Here the whole listing must be retyped exactly, with no line omitted.

++++++++++++++++++++

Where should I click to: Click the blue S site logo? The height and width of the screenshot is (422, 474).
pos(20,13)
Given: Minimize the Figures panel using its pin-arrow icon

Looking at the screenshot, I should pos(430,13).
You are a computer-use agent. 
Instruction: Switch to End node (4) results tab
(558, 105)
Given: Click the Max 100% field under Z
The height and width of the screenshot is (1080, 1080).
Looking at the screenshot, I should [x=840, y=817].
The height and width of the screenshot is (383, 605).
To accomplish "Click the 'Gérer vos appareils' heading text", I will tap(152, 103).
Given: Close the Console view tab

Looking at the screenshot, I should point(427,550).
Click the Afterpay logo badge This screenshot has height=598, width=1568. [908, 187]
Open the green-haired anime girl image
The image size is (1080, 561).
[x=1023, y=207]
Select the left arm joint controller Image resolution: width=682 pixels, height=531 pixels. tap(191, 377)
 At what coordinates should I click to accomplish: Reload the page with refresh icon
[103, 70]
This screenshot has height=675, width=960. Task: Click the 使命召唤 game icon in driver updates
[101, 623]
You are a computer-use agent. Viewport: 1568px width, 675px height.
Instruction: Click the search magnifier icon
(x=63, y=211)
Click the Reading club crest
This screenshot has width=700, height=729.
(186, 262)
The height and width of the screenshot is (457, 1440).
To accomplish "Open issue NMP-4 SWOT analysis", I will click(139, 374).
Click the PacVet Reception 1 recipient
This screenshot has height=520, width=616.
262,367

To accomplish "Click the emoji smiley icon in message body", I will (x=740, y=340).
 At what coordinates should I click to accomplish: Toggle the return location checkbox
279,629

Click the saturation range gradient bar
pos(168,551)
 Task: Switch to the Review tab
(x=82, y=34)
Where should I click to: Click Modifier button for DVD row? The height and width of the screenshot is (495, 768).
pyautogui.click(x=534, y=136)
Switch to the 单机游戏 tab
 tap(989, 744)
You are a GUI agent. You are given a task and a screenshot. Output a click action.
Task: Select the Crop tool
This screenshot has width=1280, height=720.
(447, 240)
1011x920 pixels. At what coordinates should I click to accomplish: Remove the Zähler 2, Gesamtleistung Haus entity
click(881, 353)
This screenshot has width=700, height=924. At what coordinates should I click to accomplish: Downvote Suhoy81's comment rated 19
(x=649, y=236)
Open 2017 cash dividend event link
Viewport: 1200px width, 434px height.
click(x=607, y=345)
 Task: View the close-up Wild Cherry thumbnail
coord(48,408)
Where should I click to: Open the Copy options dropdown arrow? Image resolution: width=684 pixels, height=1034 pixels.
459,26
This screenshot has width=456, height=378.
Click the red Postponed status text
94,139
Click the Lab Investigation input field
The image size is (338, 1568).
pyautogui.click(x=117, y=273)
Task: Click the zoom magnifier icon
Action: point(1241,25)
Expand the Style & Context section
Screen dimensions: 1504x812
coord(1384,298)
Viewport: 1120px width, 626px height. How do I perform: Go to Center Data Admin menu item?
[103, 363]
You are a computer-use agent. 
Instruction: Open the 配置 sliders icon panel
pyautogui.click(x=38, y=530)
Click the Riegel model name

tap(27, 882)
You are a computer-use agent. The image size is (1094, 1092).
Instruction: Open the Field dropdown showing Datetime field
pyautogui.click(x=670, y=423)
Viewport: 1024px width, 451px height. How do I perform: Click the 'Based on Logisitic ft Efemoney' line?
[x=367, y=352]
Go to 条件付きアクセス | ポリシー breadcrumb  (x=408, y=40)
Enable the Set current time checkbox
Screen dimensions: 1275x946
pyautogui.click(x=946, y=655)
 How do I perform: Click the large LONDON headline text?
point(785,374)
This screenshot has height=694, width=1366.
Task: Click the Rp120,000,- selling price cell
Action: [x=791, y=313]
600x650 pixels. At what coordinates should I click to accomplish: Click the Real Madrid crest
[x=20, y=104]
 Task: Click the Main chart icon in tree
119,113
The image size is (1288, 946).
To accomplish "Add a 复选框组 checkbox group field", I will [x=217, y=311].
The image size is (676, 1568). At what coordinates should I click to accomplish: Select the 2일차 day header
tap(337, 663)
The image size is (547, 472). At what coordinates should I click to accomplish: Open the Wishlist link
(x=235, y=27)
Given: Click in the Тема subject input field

++++++++++++++++++++

▶ **Response**:
Where should I click to: Click the blue S site logo? The height and width of the screenshot is (422, 474).
pos(20,13)
Given: Minimize the Figures panel using its pin-arrow icon

Looking at the screenshot, I should pos(430,13).
You are a computer-use agent. 
Instruction: Switch to End node (4) results tab
(558, 105)
Given: Click the Max 100% field under Z
The height and width of the screenshot is (1080, 1080).
Looking at the screenshot, I should [x=840, y=817].
The height and width of the screenshot is (383, 605).
To accomplish "Click the 'Gérer vos appareils' heading text", I will tap(152, 103).
Given: Close the Console view tab

Looking at the screenshot, I should point(427,550).
Click the Afterpay logo badge This screenshot has height=598, width=1568. [908, 187]
Open the green-haired anime girl image
The image size is (1080, 561).
[x=1023, y=207]
Select the left arm joint controller Image resolution: width=682 pixels, height=531 pixels. tap(191, 377)
 At what coordinates should I click to accomplish: Reload the page with refresh icon
[103, 70]
This screenshot has height=675, width=960. Task: Click the 使命召唤 game icon in driver updates
[101, 623]
You are a computer-use agent. Viewport: 1568px width, 675px height.
Instruction: Click the search magnifier icon
(x=63, y=211)
Click the Reading club crest
This screenshot has width=700, height=729.
(186, 262)
The height and width of the screenshot is (457, 1440).
To accomplish "Open issue NMP-4 SWOT analysis", I will click(139, 374).
Click the PacVet Reception 1 recipient
This screenshot has height=520, width=616.
262,367

To accomplish "Click the emoji smiley icon in message body", I will (x=740, y=340).
 At what coordinates should I click to accomplish: Toggle the return location checkbox
279,629

Click the saturation range gradient bar
pos(168,551)
 Task: Switch to the Review tab
(x=82, y=34)
Where should I click to: Click Modifier button for DVD row? The height and width of the screenshot is (495, 768).
pyautogui.click(x=534, y=136)
Switch to the 单机游戏 tab
 tap(989, 744)
You are a GUI agent. You are given a task and a screenshot. Output a click action.
Task: Select the Crop tool
This screenshot has width=1280, height=720.
(447, 240)
1011x920 pixels. At what coordinates should I click to accomplish: Remove the Zähler 2, Gesamtleistung Haus entity
click(881, 353)
This screenshot has width=700, height=924. At what coordinates should I click to accomplish: Downvote Suhoy81's comment rated 19
(x=649, y=236)
Open 2017 cash dividend event link
Viewport: 1200px width, 434px height.
click(x=607, y=345)
 Task: View the close-up Wild Cherry thumbnail
coord(48,408)
Where should I click to: Open the Copy options dropdown arrow? Image resolution: width=684 pixels, height=1034 pixels.
459,26
This screenshot has width=456, height=378.
Click the red Postponed status text
94,139
Click the Lab Investigation input field
The image size is (338, 1568).
pyautogui.click(x=117, y=273)
Task: Click the zoom magnifier icon
Action: point(1241,25)
Expand the Style & Context section
Screen dimensions: 1504x812
coord(1384,298)
Viewport: 1120px width, 626px height. How do I perform: Go to Center Data Admin menu item?
[103, 363]
You are a computer-use agent. 
Instruction: Open the 配置 sliders icon panel
pyautogui.click(x=38, y=530)
Click the Riegel model name

tap(27, 882)
You are a computer-use agent. The image size is (1094, 1092).
Instruction: Open the Field dropdown showing Datetime field
pyautogui.click(x=670, y=423)
Viewport: 1024px width, 451px height. How do I perform: Click the 'Based on Logisitic ft Efemoney' line?
[x=367, y=352]
Go to 条件付きアクセス | ポリシー breadcrumb  (x=408, y=40)
Enable the Set current time checkbox
Screen dimensions: 1275x946
pyautogui.click(x=946, y=655)
 How do I perform: Click the large LONDON headline text?
point(785,374)
This screenshot has height=694, width=1366.
Task: Click the Rp120,000,- selling price cell
Action: [x=791, y=313]
600x650 pixels. At what coordinates should I click to accomplish: Click the Real Madrid crest
[x=20, y=104]
 Task: Click the Main chart icon in tree
119,113
The image size is (1288, 946).
To accomplish "Add a 复选框组 checkbox group field", I will [x=217, y=311].
The image size is (676, 1568). At what coordinates should I click to accomplish: Select the 2일차 day header
tap(337, 663)
The image size is (547, 472). At what coordinates should I click to accomplish: Open the Wishlist link
(x=235, y=27)
Given: Click in the Тема subject input field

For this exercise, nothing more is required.